Be sure to have your turkey
gun resting on your knee so you’re ready when a gobbler gets into range. |
So I’ve become obsessive about being totally ready when a gobbler walks into range. When I hear a tom gobble, I get in shooting position with the gun barrel across my left knee, sitting facing slightly to the right of where I expect it to come from (the reverse if you’re left handed).
When a bird starts to approach, lean down into the gun and have it pointing where the tom will likely appear. That way only a slight final adjustment of an inch or two should be necessary before the shot. Do that when the bird steps behind a tree and you can’t see its eyes.
Using the wrong gun and load. A turkey gun should be a 10-20 gauge capable of shooting magnum, high power loads. It should have a full choke, relatively short barrel and sling for carrying in or out of the woods. A quality sight with a bright front bead or even a low-power scope is helpful.
Loads should be as heavy as your gun will shoot while patterning well, in sizes 4, 5 or 6. Practice at the range to make sure it shoots a good evenly-spread pattern with sufficient shot in the head and neck of a paper target for a clean kill.
Extra Tip: Trying to shoot through brush. If you’ve called a turkey into range, don’t blow your chance by trying to shoot through brush. Even a thin screen of saplings or branches can disrupt the pattern and result in a miss or worse yet, a wounded bird.

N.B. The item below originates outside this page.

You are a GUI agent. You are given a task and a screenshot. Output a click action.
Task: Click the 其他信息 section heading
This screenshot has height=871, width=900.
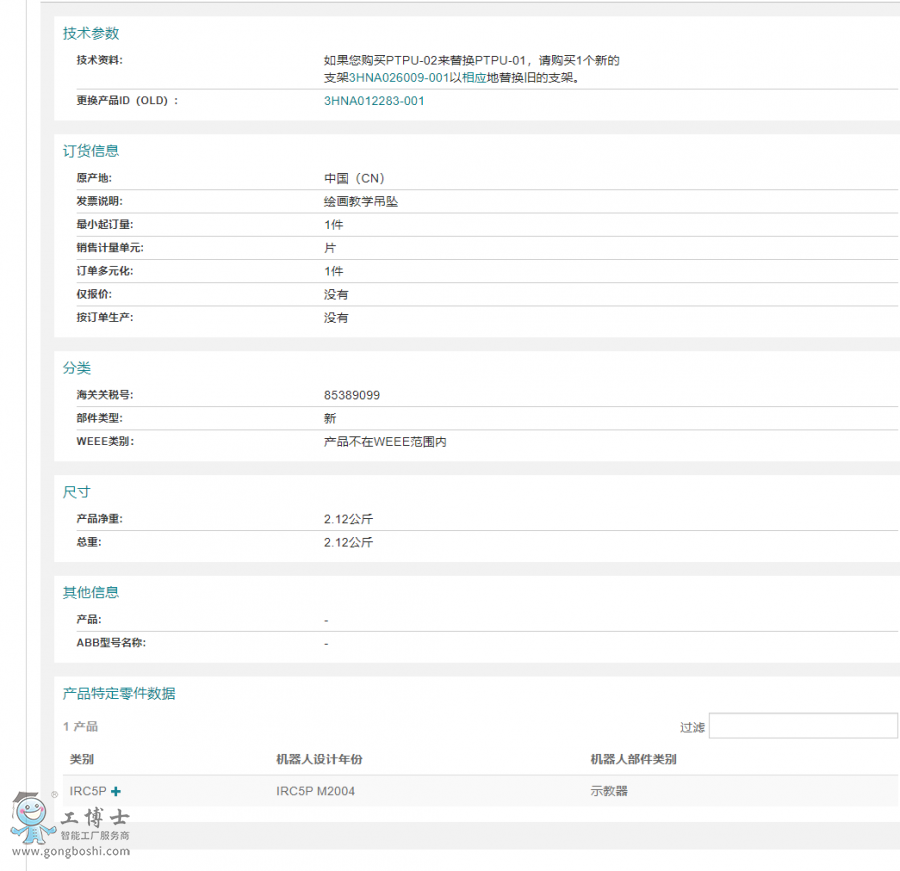[90, 591]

Wait a few minutes and chances are the gobbler will step into a clearer spot where you can harvest it cleanly.
Giving up too easily. If a tom doesn’t come in to your call the first time or two in the woods, don’t despair or give up. This is not an easy sport and you need patience.
I’ve known expert hunters to go into the woods a dozen times and come out empty-handed. It doesn’t mean they aren’t good hunters. Rather, all of the variables and conditions just didn’t come together that day for a successful hunt.
The longer you keep at it, the more you study turkey habits, practice calling, and most importantly, learn to eliminate mistakes, the closer you’ll be to having it all come together in a successful hunt.
Hunt intelligently, avoid making errors, and most importantly, hunt safely. Good luck!